Continuation of the recording presented in Figure 1 showing spontaneous restoration of normal function 12 s after programming maximal ventricular output due to dissipation of the electrode-interface charge overload. First ventricular oversensing at the end of the ventricular refractory period disappears, followed by disappearance of ventricular safety pace. The disappearance of VSP has no effect on the Apace–Apace interval during normal function, because the pacing system functions in atrial based timing. In this timing sequence changes in the paced AV interval (121–191 ms) are not affecting the Apace–Apace interval.
Discussion
In our patient, two incidences of ventricular oversensing occurred during the same cardiac cycle. First, ventricular oversensing was present at the start of the ventricular alert period after termination of the refractory period. Because ventricular oversensing was directly related to shortening of the refractory period, T-wave oversensing could be ruled out as explanation. 5 The most likely explanation is oversensing of the afterpotential of the extreme high-output ventricular stimulus, because oversensing changes accordingly when modification of the refractory period.

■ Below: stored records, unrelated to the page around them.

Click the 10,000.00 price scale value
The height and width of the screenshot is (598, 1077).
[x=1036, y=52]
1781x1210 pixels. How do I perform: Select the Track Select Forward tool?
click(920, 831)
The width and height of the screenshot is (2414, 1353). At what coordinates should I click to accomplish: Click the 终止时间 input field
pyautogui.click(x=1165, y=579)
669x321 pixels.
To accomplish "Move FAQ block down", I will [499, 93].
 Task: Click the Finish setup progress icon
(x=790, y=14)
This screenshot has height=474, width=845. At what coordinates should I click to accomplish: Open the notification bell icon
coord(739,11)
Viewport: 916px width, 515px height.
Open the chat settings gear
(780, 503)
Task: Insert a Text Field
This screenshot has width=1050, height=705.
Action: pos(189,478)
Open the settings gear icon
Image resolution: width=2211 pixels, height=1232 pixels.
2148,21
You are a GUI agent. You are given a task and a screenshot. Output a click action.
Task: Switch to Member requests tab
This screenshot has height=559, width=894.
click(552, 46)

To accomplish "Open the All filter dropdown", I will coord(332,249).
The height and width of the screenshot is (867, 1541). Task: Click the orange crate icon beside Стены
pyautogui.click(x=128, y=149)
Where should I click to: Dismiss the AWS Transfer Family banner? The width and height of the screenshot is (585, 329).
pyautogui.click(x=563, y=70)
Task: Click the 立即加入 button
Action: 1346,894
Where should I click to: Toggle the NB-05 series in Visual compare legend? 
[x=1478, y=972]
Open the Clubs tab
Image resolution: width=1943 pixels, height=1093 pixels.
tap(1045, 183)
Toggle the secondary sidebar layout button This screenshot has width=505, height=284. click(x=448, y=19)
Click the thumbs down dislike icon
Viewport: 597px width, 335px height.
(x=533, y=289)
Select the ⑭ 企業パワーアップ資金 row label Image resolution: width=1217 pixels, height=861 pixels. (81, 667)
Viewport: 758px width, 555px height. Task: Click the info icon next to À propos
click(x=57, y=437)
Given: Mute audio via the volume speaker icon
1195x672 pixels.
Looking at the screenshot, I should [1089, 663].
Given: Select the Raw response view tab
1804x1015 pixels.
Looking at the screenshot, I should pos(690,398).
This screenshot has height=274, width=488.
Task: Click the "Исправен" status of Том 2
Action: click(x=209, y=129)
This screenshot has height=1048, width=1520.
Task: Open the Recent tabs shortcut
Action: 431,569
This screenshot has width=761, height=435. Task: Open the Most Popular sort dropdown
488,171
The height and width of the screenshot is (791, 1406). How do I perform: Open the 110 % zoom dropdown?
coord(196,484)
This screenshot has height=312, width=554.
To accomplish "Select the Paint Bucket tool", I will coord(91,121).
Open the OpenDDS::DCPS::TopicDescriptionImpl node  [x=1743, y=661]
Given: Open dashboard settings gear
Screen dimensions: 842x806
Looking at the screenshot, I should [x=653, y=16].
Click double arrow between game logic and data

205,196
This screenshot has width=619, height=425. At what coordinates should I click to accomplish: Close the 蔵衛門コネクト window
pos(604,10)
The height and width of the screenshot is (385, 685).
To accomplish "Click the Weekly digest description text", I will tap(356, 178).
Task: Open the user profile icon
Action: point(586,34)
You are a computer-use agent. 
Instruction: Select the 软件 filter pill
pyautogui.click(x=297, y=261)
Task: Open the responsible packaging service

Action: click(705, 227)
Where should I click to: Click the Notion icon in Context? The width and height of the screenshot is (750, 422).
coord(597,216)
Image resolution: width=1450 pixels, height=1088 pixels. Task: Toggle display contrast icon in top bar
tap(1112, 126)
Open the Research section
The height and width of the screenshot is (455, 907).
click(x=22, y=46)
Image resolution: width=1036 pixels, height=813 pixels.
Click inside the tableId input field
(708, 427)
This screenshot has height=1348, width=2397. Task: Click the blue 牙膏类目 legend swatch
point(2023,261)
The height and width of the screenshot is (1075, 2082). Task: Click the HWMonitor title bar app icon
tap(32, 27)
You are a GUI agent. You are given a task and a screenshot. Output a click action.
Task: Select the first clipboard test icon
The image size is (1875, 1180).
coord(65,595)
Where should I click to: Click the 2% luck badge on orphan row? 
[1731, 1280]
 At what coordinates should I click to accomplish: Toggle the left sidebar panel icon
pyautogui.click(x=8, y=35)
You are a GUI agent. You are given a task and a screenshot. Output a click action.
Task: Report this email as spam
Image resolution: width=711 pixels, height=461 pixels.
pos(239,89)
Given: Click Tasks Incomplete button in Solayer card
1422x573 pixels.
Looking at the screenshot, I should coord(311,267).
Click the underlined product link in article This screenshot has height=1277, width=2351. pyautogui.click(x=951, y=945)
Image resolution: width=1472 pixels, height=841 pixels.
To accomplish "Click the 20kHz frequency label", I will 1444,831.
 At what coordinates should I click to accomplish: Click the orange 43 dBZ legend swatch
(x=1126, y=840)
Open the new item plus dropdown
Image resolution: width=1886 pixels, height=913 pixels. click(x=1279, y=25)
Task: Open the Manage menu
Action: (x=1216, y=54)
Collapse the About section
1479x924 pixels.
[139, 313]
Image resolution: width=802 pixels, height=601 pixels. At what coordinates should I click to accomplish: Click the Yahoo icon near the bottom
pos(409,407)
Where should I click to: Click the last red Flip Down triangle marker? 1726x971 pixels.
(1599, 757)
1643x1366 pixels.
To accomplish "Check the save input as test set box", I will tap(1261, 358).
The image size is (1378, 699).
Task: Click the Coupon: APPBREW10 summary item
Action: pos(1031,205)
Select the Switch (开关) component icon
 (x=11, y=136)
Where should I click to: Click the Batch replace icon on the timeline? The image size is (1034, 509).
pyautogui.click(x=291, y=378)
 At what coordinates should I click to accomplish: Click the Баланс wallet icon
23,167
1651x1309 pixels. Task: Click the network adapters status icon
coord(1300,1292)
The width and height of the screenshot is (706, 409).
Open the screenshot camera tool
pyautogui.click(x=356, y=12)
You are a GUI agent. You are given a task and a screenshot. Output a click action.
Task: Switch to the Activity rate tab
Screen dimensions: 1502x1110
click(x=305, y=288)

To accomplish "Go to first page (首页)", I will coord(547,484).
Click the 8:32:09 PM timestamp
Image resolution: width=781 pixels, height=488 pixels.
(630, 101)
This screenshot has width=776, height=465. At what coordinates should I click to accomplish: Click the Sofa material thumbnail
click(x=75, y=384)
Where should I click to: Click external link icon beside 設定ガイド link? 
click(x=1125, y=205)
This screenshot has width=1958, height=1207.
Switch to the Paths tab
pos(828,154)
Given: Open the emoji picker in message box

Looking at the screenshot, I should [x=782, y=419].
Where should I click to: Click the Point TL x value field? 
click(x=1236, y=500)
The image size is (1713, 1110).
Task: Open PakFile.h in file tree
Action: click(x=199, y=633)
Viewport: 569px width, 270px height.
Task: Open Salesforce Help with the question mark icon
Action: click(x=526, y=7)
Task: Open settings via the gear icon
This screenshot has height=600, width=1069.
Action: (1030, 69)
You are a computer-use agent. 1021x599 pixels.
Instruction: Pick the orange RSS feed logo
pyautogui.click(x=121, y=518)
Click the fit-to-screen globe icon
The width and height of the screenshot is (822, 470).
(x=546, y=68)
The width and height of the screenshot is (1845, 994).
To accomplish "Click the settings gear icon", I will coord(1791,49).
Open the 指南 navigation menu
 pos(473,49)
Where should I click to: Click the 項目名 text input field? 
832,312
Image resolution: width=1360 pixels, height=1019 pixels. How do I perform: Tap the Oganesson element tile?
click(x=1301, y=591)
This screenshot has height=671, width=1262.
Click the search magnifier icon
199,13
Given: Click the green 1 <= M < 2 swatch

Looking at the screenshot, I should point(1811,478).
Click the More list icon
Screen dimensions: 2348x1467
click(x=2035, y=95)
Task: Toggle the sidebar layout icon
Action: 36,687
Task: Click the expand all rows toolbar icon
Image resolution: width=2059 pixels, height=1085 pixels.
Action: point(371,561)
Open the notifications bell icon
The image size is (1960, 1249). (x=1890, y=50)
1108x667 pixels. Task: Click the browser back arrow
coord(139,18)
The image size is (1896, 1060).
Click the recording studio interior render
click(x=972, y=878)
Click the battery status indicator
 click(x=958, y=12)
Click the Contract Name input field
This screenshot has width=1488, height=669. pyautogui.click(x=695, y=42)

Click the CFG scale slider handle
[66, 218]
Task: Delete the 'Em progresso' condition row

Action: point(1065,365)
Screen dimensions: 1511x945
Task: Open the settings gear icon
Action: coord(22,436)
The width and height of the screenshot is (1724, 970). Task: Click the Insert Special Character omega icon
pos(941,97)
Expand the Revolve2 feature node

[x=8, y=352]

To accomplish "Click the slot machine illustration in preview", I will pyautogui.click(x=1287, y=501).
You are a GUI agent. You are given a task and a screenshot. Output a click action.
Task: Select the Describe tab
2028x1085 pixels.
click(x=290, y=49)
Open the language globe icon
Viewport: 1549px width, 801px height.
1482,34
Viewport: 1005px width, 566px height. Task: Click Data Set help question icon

The simultaneous occurrence of ventricular oversensing during the AV interval is indicated by ventricular safety pacing, is more difficult to associate with ventricular output. The most likely explanation for the relation between VSP and ventricular output is that the afterpotential which is diminishing in time still is present at initiation of the following safety pace interval in the next cardiac cycle. The summation of the afterpotential of the preceding ventricular stimulus and the afterpotential of the following atrial stimulus are giving rise to ventricular sensing after the blanking period thus initiating VSP. At a ventricular output setting of 4.25 V at 1.5 ms, no crosstalk was present. The explanation is shown schematically in the diagram added to the ECG recording in Figure 1 .
After programming maximum ventricular output, there is a gradual dissipation of this electrical charge through the capacitive elements in the ventricular electrode-myocardial interface, which first result in the correction of ventricular oversensing and subsequently disappearance of ventricular safety pacing ( Figure 2 ).
Oversensing at the end of the refractory period can be explained by the presence of a high residual electrical charge at the input of the ventricular channel, which creates a voltage drop that is detected at the transition from refractory to alert period. This implies that the timing of oversensing is directly related to the programmed refractory period, as illustrated in our patient. The observed phenomena have no relation to extreme values of lead impedance, which showed no significant changes in the follow-up. Implantation of a new pace/sense lead was mandatory regardless of our observations thus enabling nominal ventricular output settings and prevention of further malfunction.
Conclusion
High ventricular output settings may induce ventricular oversensing leading to ventricular inhibition by afterpotentials at the start of the ventricular alert period, but may also induce atrio-ventricular crosstalk leading to VSP by summation of the afterpotentials of atrial and preceding ventricular stimulation.
Conflicts of interest: BMvG is clinical advisor for Medtronic NL BV, Heerlen, the Netherlands.